Step 4: Event fires — e.g., TCP data arrives on a socket:
The network stack calls sorwakeup() → sowakeup() (uipc_socket2.c:625):
sowakeup(struct socket *so, struct sockbuf *sb, ...) {
selwakeup(&sb->sb_sel); // wake select() waiters
sbwakeup(sb); // wake msleep() waiters
if (sb->sb_flags & SB_KNOTE) {
KNOTE(&sb->sb_sel.si_note, SO_FILT_HINT_LOCKED); // trigger kqueue knotes
}
}
KNOTE() expands to knote() (kern_event.c:6590):
knote(struct klist *list, long hint, ...) {
SLIST_FOREACH_SAFE(kn, list, kn_selnext, tmp_kn) {
knote_post(kn, hint); // check filter, activate if ready
}
}
knote_post() → calls the filter’s f_event() → if FILTER_ACTIVE → knote_activate() → knote_enqueue():
knote_enqueue(kqueue_t kqu, struct knote *kn) {
struct kqtailq *queue = knote_get_tailq(kqu, kn);
TAILQ_INSERT_TAIL(queue, kn, kn_tqe); // add to triggered queue
kn->kn_status |= KN_QUEUED;
kqu.kq->kq_count++; // increment triggered count
// wake up thread blocked in kqueue_scan()

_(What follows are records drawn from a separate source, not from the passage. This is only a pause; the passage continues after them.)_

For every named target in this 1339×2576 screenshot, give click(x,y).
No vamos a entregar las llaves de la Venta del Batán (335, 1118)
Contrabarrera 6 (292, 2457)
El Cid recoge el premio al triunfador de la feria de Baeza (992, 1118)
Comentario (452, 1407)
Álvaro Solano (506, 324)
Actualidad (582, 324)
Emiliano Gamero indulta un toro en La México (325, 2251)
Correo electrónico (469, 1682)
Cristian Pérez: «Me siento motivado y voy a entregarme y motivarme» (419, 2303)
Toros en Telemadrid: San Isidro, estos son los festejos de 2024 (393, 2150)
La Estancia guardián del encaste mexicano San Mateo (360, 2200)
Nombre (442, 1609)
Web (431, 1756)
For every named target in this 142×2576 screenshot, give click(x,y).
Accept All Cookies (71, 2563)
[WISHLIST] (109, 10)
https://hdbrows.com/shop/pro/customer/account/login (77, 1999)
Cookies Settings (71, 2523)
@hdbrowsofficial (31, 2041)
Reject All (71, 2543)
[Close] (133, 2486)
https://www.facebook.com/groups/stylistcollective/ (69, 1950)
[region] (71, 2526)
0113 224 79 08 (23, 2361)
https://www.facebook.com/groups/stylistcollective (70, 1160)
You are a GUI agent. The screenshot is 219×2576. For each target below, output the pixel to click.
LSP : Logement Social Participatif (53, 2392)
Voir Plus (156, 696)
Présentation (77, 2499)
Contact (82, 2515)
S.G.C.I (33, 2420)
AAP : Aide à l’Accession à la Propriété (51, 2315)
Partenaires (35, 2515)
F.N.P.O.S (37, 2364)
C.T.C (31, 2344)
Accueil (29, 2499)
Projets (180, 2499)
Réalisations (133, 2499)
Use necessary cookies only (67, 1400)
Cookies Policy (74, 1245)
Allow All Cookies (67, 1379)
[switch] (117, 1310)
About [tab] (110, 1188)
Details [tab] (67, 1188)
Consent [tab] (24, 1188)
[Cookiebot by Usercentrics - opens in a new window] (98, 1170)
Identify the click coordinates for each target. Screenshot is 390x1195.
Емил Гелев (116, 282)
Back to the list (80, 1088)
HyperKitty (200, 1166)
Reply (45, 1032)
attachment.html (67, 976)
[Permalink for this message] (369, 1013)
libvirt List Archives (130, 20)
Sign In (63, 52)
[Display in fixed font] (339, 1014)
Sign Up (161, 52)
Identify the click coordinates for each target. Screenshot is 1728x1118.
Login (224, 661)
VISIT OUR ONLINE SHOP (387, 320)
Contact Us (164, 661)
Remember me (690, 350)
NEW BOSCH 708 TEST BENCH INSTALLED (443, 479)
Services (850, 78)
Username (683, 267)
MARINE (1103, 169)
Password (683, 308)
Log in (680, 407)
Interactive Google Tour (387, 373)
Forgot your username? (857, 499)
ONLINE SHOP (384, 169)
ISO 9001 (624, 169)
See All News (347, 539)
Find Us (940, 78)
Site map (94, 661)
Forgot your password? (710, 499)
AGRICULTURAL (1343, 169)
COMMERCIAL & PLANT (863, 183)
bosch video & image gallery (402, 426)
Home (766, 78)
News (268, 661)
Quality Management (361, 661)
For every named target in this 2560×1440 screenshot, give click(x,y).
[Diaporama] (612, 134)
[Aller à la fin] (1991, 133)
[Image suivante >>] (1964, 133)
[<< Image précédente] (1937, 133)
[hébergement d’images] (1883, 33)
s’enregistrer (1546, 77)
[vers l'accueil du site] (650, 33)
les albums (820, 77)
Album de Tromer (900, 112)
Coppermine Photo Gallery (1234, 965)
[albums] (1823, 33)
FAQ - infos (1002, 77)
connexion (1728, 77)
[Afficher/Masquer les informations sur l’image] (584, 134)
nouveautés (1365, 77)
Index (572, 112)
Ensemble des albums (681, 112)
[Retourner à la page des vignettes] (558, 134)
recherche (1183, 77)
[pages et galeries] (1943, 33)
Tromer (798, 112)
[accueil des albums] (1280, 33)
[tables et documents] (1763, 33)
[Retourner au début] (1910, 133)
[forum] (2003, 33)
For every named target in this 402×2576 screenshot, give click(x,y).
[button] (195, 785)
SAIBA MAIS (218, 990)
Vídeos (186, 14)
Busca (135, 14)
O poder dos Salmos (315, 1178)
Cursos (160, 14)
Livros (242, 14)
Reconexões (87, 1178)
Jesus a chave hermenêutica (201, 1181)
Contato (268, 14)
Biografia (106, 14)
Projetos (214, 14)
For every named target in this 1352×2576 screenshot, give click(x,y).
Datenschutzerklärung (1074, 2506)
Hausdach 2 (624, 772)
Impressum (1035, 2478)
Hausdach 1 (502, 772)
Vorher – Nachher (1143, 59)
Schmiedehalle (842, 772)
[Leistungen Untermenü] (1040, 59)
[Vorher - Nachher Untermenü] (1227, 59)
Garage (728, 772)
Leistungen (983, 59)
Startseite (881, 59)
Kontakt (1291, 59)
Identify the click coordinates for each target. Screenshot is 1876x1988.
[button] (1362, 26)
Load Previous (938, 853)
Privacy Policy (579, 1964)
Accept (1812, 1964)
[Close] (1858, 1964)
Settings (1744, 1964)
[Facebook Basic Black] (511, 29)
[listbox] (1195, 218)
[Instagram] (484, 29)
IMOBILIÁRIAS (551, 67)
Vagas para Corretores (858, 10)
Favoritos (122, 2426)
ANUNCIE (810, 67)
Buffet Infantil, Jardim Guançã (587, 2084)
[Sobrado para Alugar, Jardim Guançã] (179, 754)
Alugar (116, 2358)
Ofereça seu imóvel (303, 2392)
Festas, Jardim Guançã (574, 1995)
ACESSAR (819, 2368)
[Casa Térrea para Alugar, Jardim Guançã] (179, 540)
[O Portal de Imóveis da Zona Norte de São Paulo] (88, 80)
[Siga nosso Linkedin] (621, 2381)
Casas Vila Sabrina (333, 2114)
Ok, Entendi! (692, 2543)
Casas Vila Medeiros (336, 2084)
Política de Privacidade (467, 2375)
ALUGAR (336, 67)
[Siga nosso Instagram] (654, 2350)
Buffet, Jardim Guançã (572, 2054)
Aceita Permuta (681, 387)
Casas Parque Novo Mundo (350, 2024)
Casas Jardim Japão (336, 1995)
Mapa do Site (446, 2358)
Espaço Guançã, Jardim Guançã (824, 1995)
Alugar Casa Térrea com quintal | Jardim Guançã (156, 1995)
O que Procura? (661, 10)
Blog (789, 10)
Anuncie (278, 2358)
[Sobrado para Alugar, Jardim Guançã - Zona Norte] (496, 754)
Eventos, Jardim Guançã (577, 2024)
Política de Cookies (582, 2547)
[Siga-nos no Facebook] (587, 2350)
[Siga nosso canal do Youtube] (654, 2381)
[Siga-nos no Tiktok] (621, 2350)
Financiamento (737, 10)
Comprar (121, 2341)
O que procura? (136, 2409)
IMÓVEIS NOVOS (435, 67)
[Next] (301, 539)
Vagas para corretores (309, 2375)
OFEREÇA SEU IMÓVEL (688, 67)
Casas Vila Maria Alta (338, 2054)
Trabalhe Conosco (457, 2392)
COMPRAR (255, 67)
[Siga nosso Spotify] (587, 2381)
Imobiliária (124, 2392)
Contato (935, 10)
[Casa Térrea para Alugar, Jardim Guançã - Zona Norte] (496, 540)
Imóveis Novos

kqfile_wakeup(kqu.kqf, 0, THREAD_AWAKENED);
}
Step 5: Thread wakes up — kqueue_scan continues, kqueue_process() iterates only the triggered queue:
do {
while ((kn = TAILQ_FIRST(queue)) != NULL) {
knote_process(kn, kectx, callback); // call filter's f_process(), copyout to user
}
} while (queue-- > base_queue);
What event sources exist
From bsd/sys/event.h:70-84:
#define EVFILT_READ (-1) // fd is readable (socket has data, file has bytes)
#define EVFILT_WRITE (-2) // fd is writable (socket buffer has space)
#define EVFILT_AIO (-3) // async I/O complete
#define EVFILT_VNODE (-4) // file changed (write, delete, rename, attrib)
#define EVFILT_PROC (-5) // process state change (fork, exec, exit, signal)
#define EVFILT_SIGNAL (-6) // signal delivered
#define EVFILT_TIMER (-7) // periodic/one-shot timer
#define EVFILT_MACHPORT (-8) // Mach port message arrived
#define EVFILT_FS (-9) // filesystem event
#define EVFILT_USER (-10) // user-triggered event (manual wakeup)
#define EVFILT_VM (-12) // virtual memory event
#define EVFILT_EXCEPT (-15) // exception events
The three kqueue flavors
XNU has three kqueue types:
-
kqfile — the classic
kqueue()syscall result. One queue, used withkevent()/select(). (eventvar.h:172) -
kqworkq — private per-process kqueue for GCD/libdispatch. Has per-QoS buckets (
KQWQ_NBUCKETS= 6). Events are segregated by priority so high-QoS events get serviced first. (eventvar.h:211) -
kqworkloop — the modern evolution. Supports bound threads (a thread permanently parked on the workloop), thread handoff, and QoS-aware processing. Used by Swift concurrency and modern GCD. Has
KQWL_NBUCKETS= 5 priority levels. (eventvar.h:234+)
kqueue vs select/poll
The critical difference: select() scans all registered FDs every time to check readiness. kqueue only processes knotes that have been explicitly triggered by the event source. The watched object (socket, vnode, etc.) calls KNOTE() when something happens — kqueue never polls.
This is why kqueue scales to thousands of FDs efficiently: the cost is proportional to the number of events that actually fire, not the number of things being watched.